I think this flight was a great achievement, and I have a few questions:
-once the ship left the atmosphere, it was in effect, a guided missle. At approximately 62 miles altitude, the ship ceased ascending and began to fall back to earth. Now, at such altitude these is no aerodynamic lift, so no control…that must have been a fairly terrifying free fall! When the ship finally reached about 80,000 feet, the control surfaces would begin to work again…the construction of the wings must have been pretty robust!
That 53 year old test pilot must have had pretty steady nerves…how were they sure that those wings wouldn’t rip right off when the ship hit denser air? Any idea what the terminal velocity of this thing would be?
I think it was a very bold attempt…I hopeit leads to an orbital flight soon!
Paul Allen deserves a lot of credit…he could have hoarded his billions…at least he is doing something positive with them. But of course…he could have built 1000 housing units for the poor of Seattle, but never mind!
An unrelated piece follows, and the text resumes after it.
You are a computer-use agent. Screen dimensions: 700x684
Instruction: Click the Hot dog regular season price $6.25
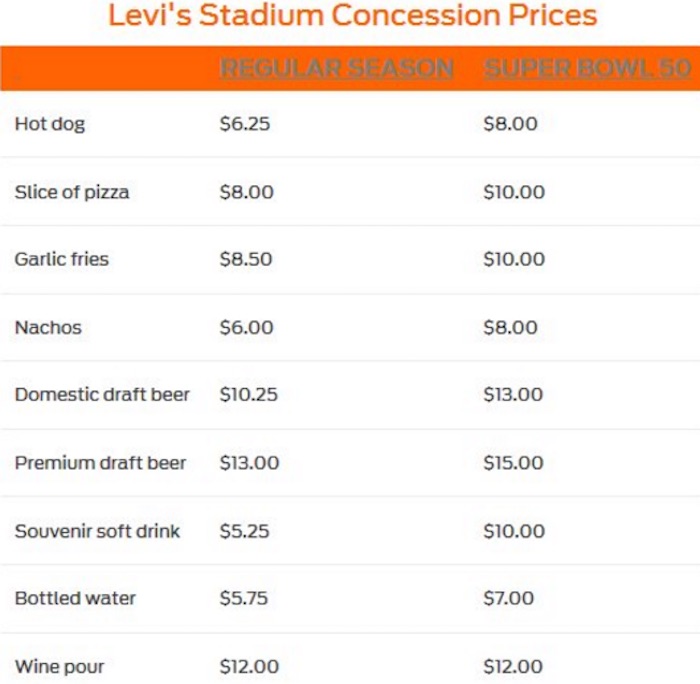pos(245,124)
-The ship has cold gas thrusters.
-They designed and tested the wings to take the abuse; there was a picture somewhere in the Scaled Composites web site showing a test, there were (I estimate, maybe more) 5 tons of sandbags pilled over one wing.
Is this going to lead to any other innovations besides going into space? Is my flight from Chicago to Oakland going to be cut down to an hour in 15 years with sub-orbital flight? How about trans-oceanic flight?
Chuck Yeager flew an NF-104 to something like 104,000 feet. This was an F-104A modified with a 6,000 pounds thrust rocket engine. One one flight Yeager found that the hydrogen peroxide thrusters had stuck in the open position, resulting in upward pitching. Unable to recover, the aircraft entered a flat spin and Yeager was forced to punch out.
kidchameleon: No, your flight from Chicago to Oakland won’t be affected. I think to be cost effective, the flights would have to be transoceanic.